Can you remove duplicated rows of data in a data set?

We have a data set that is updated from a Google Sheet. I see that back in June we have duplicate entries for June 22 and June 23 in the data set, yet the data in the Google Sheet is not duplicated.

Is there a way to edit the data that is in the data set to remove these duplicates?


Tagged:

Answers

  • GrantSmith
    GrantSmith Indiana 🥷
    edited August 2021

    Hi @AlexF

    Short answer: not easily

    if possible you could completely reimport your dataset with the replace update method if you have all of your data


    You could use a magic Etl dataflow to remove the duplicates with the remove duplicate tile or use a group by and group all your columns together and take the min or max value for the metric field you need to pull. The grouping method could also be done in a dataset view.

    **Was this post helpful? Click Agree or Like below**
    **Did this solve your problem?

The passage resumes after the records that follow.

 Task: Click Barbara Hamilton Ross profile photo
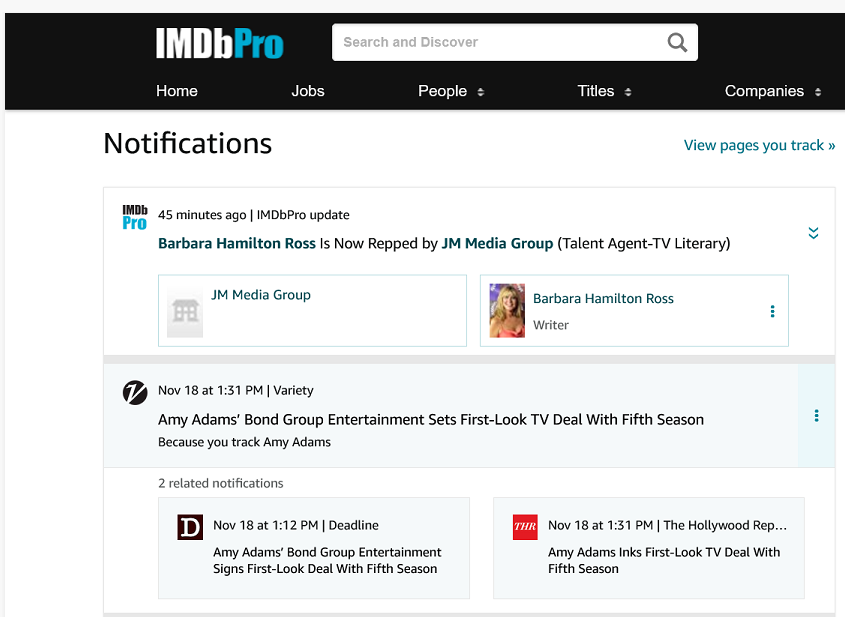click(506, 310)
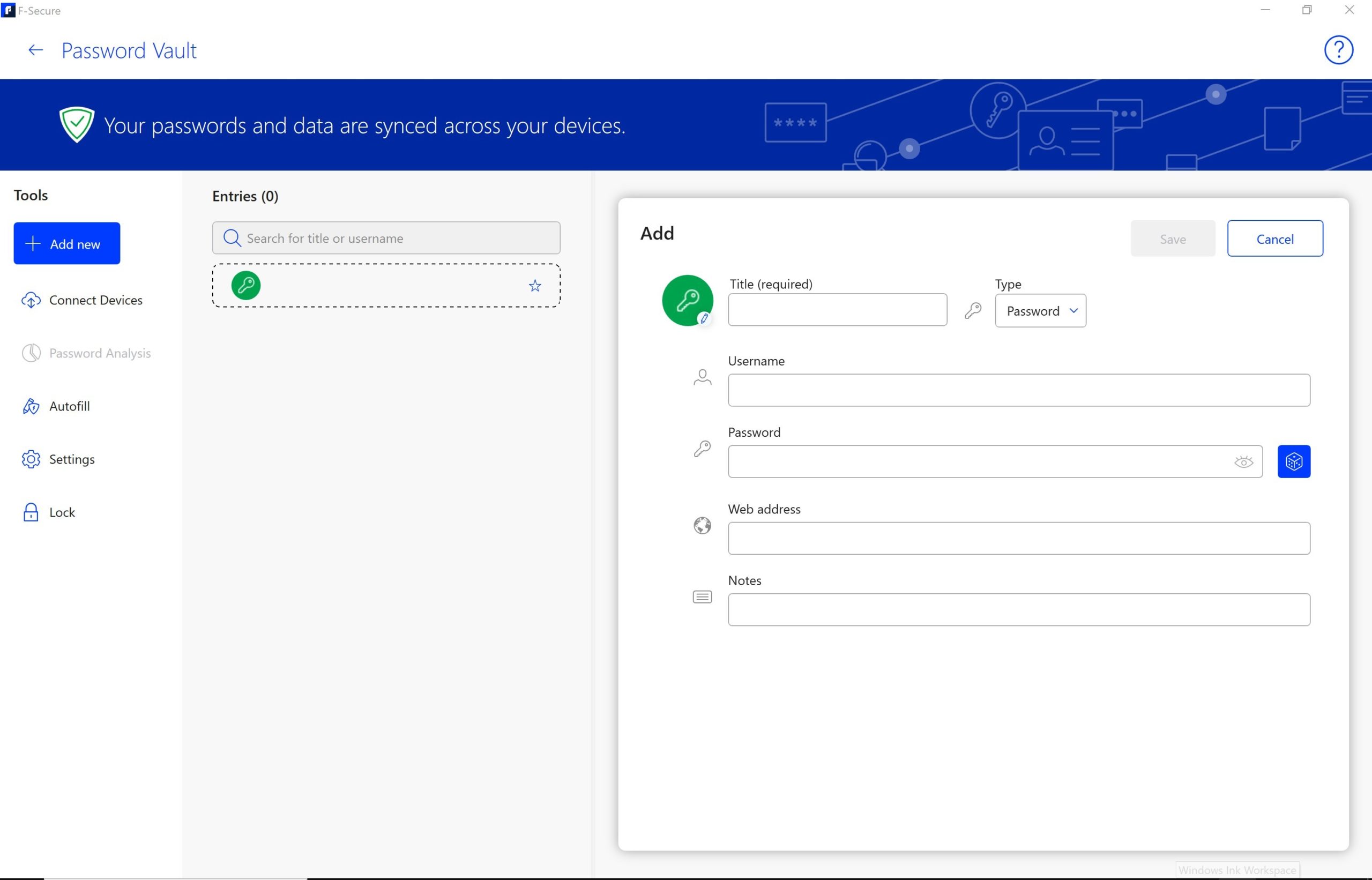
Task: Click the Title (required) field
Action: [837, 310]
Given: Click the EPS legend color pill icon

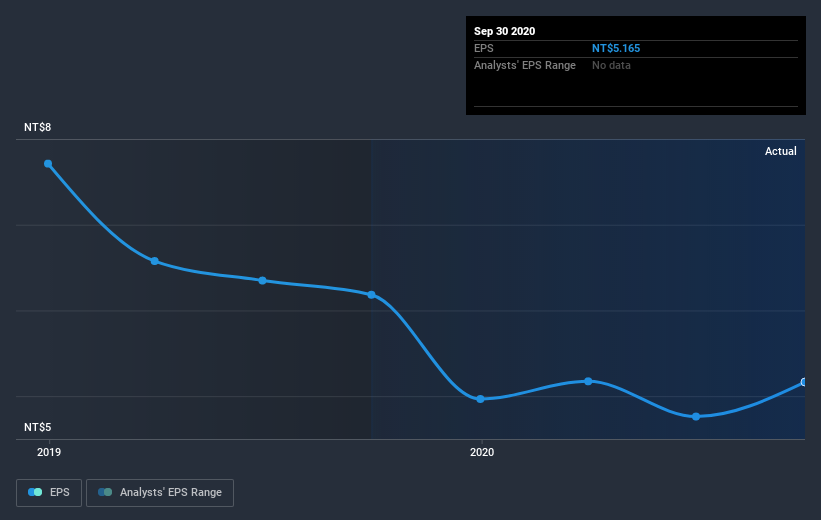Looking at the screenshot, I should [x=35, y=492].
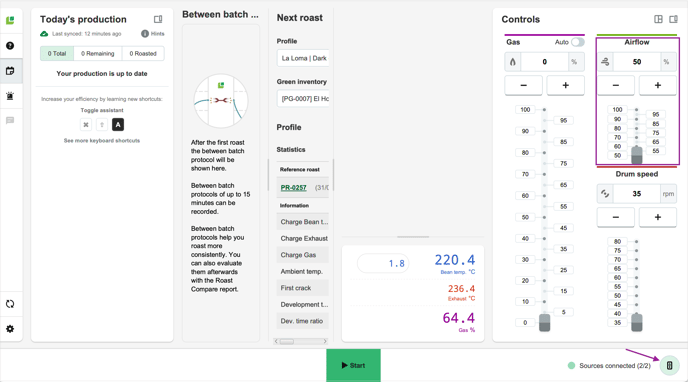Open the Green inventory PG-0007 dropdown

303,99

Accept it as a solution!**
  • Thanks Grant. I am really puzzled why this occurred in the first place.

  • @AlexF - We have gotten in the habit with a lot of datasets of just expecting that at some point something can go wacky and we can get duplicate data.

    So we think about data coming in and wonder if there is a way for duplicate data to come in (a script runs twice ... whatever) and build that into our dataflows.

    Maybe we just have bad luck but it is that common for us that we just account for it almost every time.

  • jaeW_at_Onyx
    jaeW_at_Onyx Budapest / Portland, OR 🔴

    @AlexF Domo has two ingest methods when receiving data, either a full REPLACE (all rows in the dataset are truncated and then the new data is brought in) or APPEND (rows are tacked on to the bottom). That's it.

    There is also UPSERT or PARTITIONing but both of those are based on the APPEND concept with a little data processing, and usually you know if you're using those features.

    Check your connectors. Is it append or replace? if it's APPEND an easy way to get duplicate rows is to run the same connector twice in the same day.

    Jae Wilson
    Check out my 🎥 Domo Training YouTube Channel 👨‍💻

    **Say "Thanks" by clicking the ❤️ in the post that helped you.
    **Please mark the post that solves your problem by clicking on "Accept as Solution"
  • Thanks